| ABOUT THIS TASK |
Report all lines in the records that hold the string "field".

Extracted data entries:
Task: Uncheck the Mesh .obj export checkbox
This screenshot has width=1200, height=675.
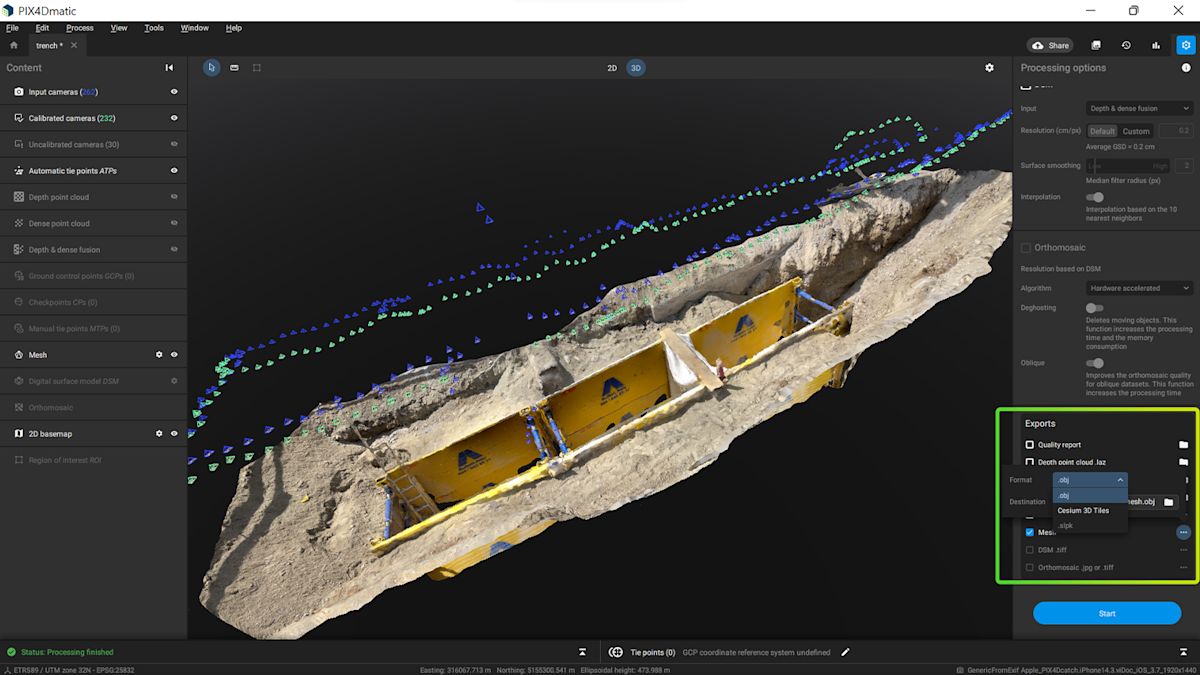Action: 1029,532
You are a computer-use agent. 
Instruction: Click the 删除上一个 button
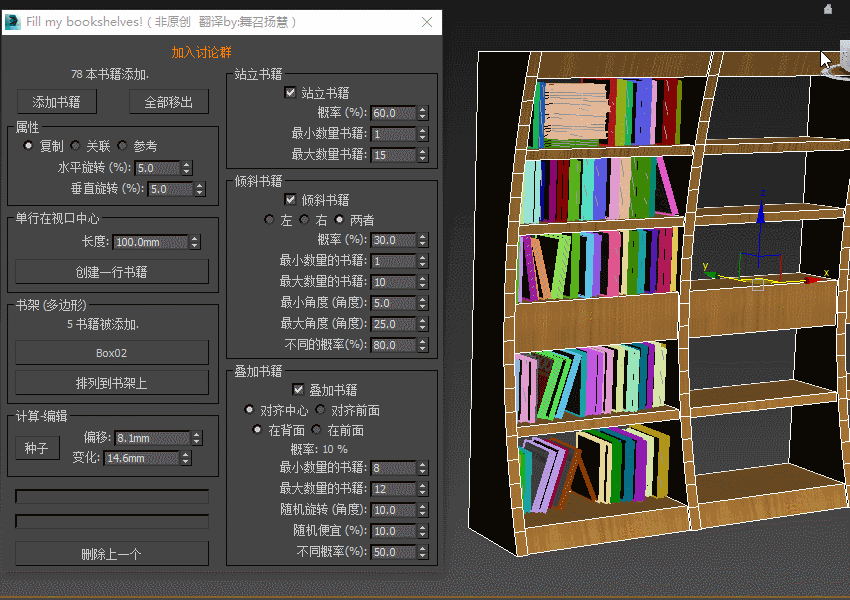[110, 553]
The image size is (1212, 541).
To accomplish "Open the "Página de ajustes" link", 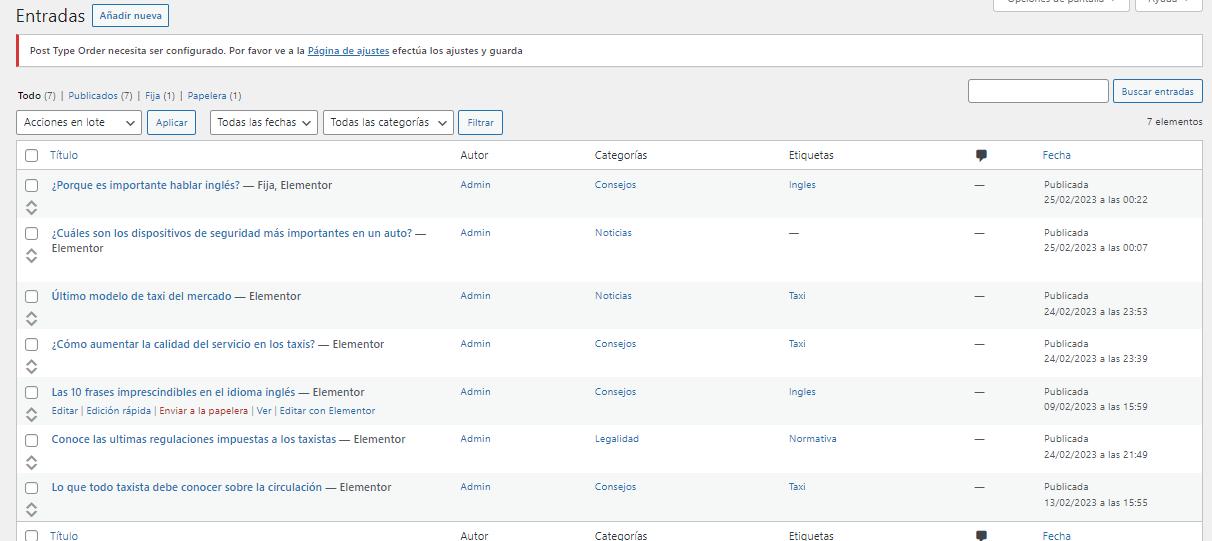I will 348,50.
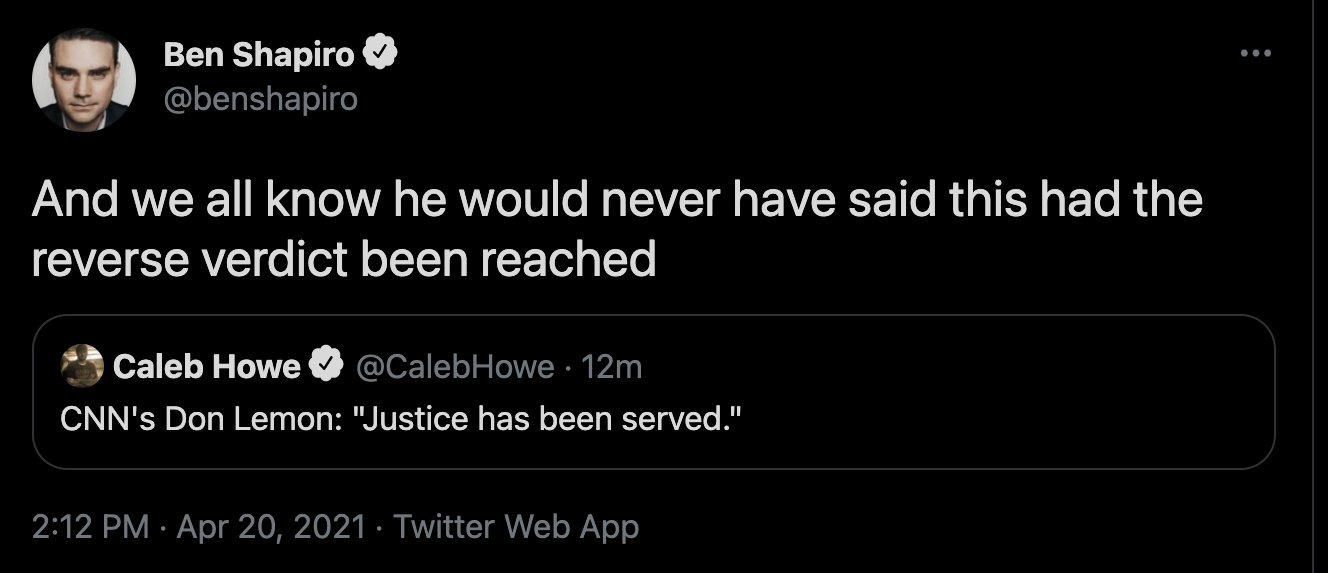This screenshot has width=1328, height=573.
Task: Click the quoted tweet card's right border area
Action: tap(1274, 392)
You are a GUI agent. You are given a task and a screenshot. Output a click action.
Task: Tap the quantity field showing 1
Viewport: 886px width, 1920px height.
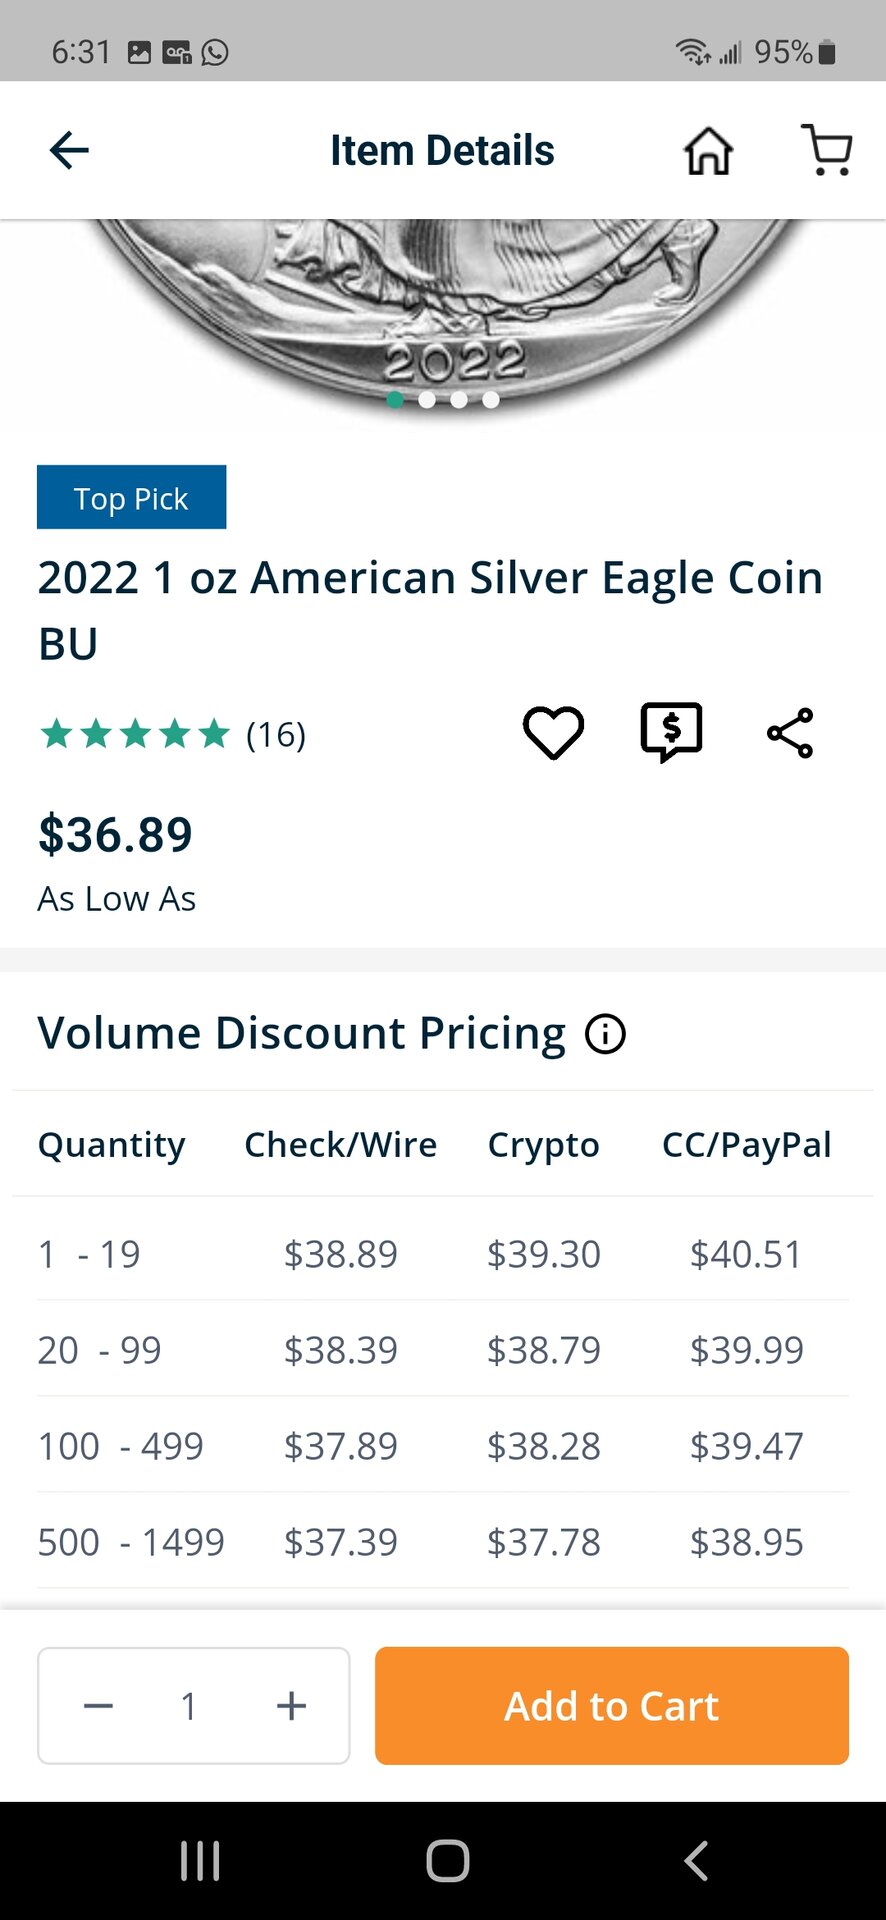188,1706
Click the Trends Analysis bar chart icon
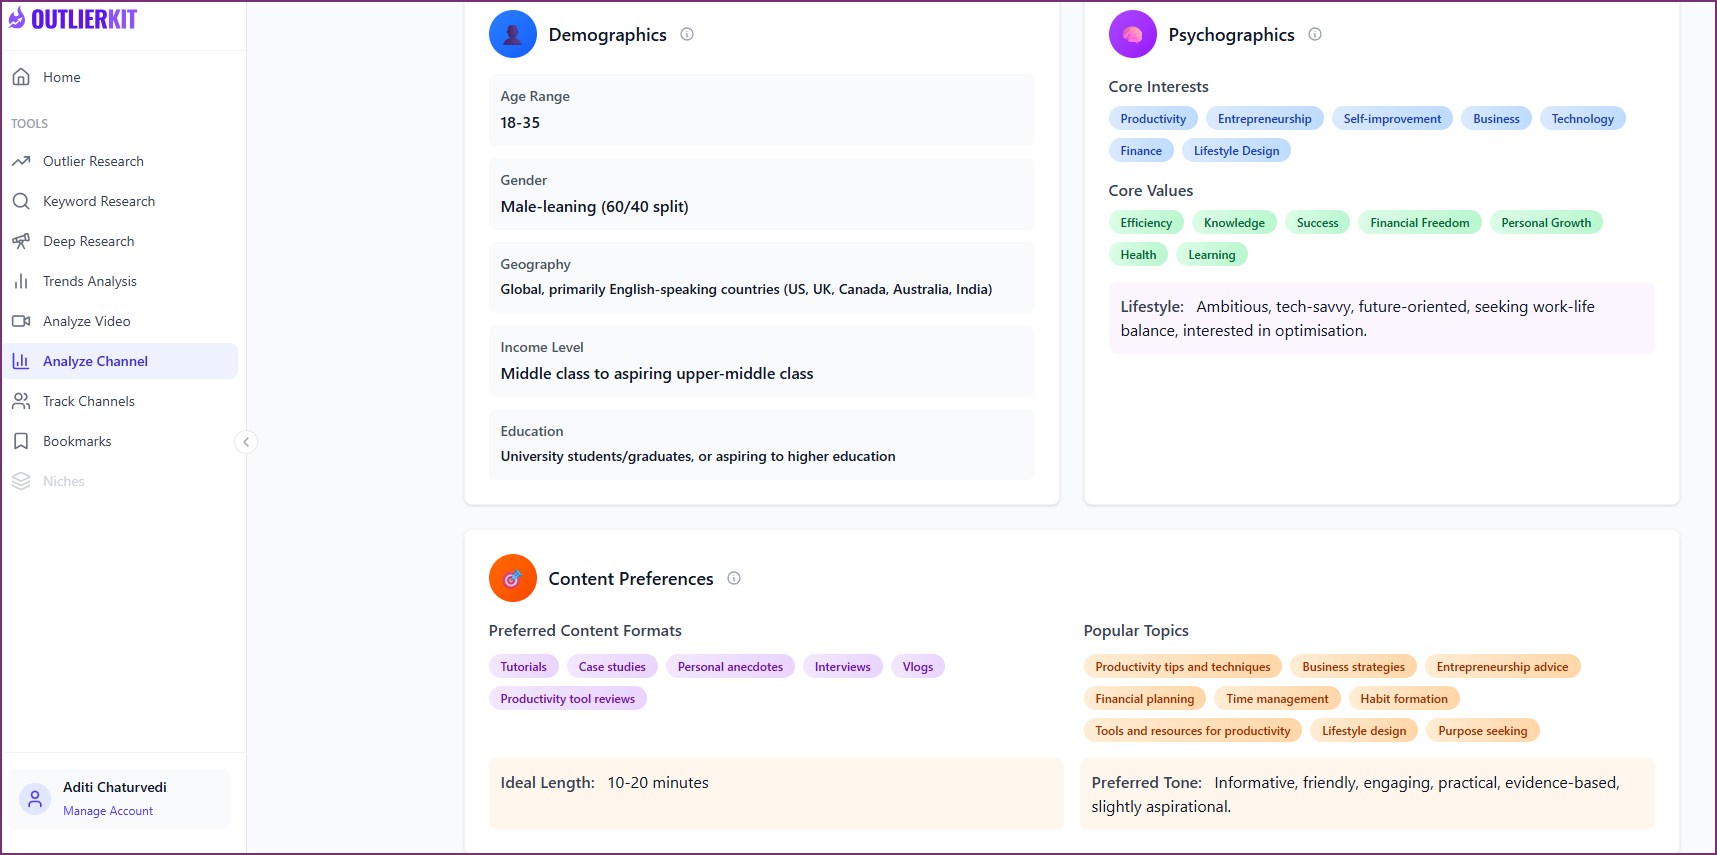 tap(21, 281)
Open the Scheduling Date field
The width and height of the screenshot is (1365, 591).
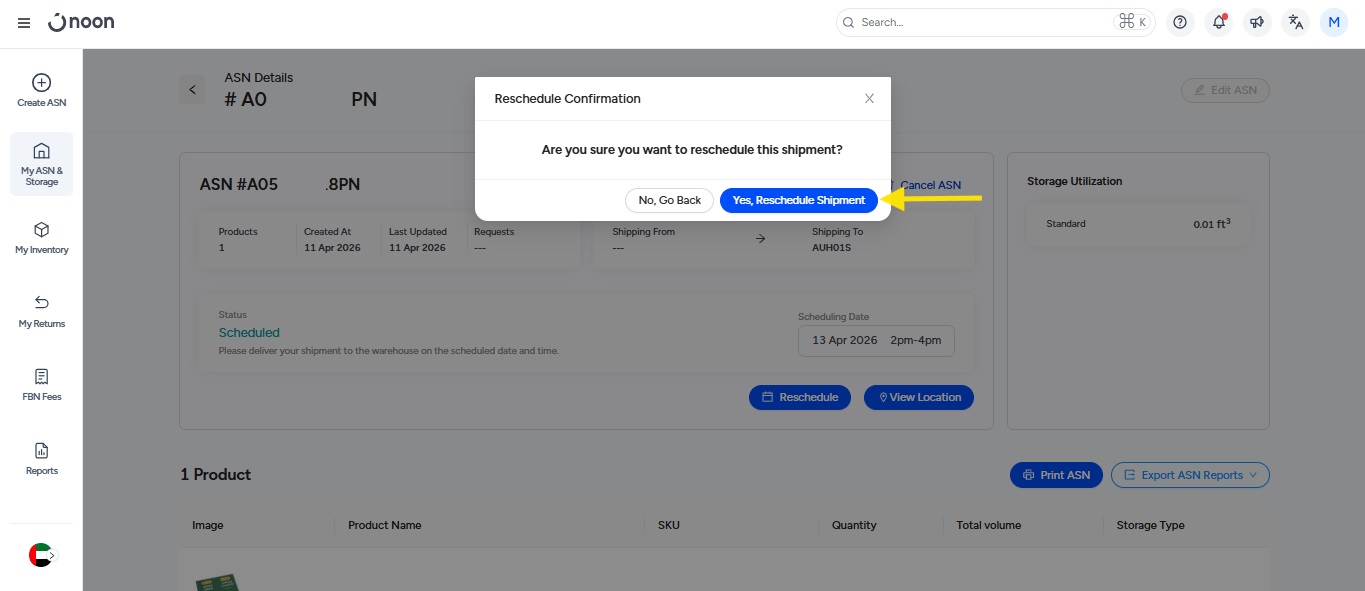[876, 340]
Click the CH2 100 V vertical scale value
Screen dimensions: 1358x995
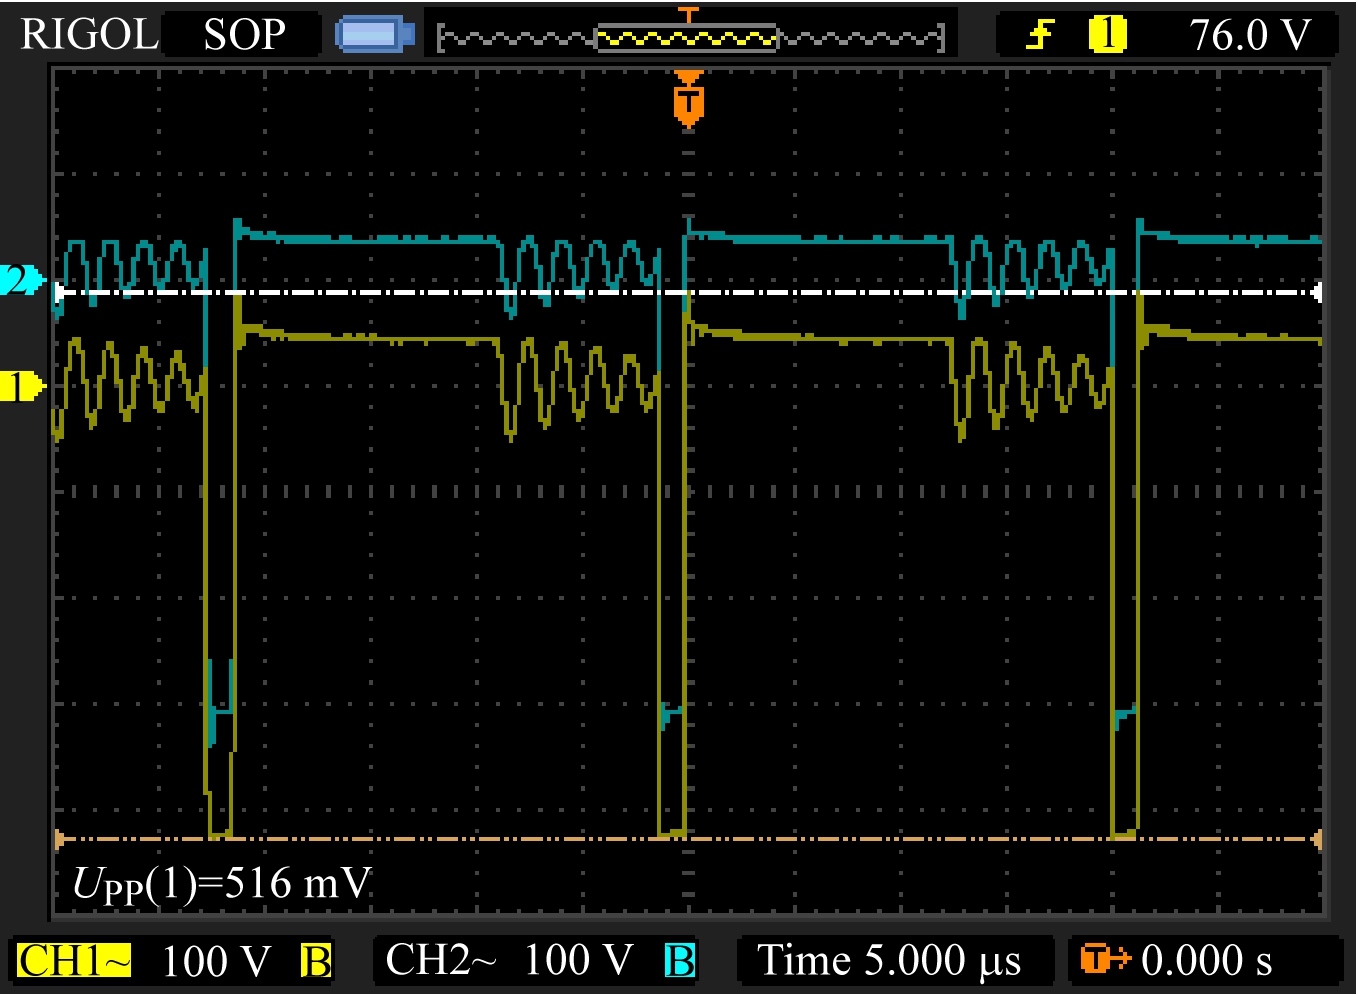tap(579, 961)

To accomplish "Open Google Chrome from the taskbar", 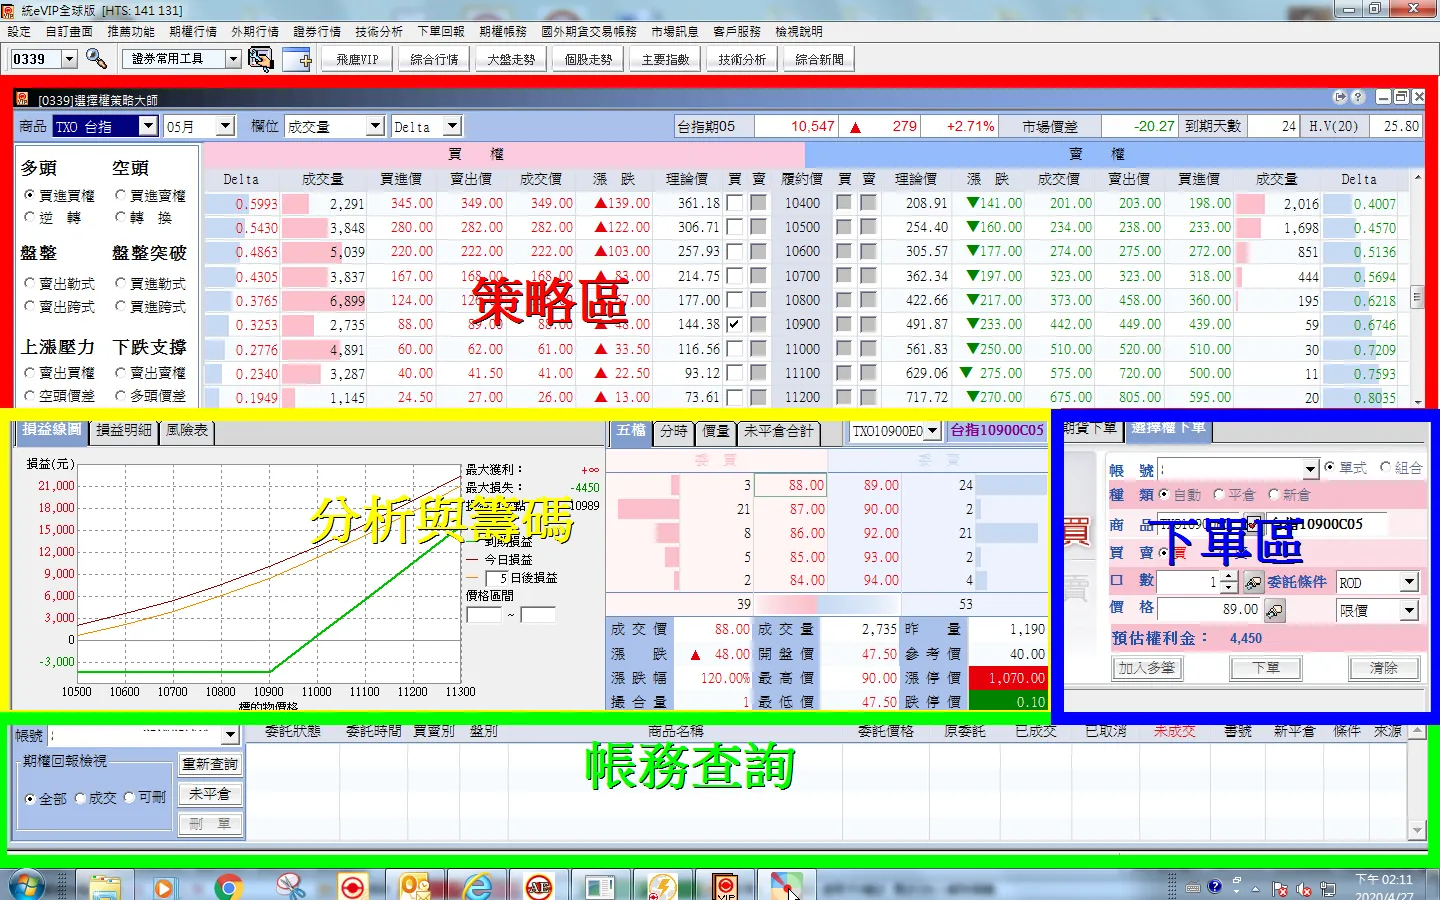I will (229, 887).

| THE ANSWER |
Task: Tap the quantity field showing 1
Open the Scheduling Date field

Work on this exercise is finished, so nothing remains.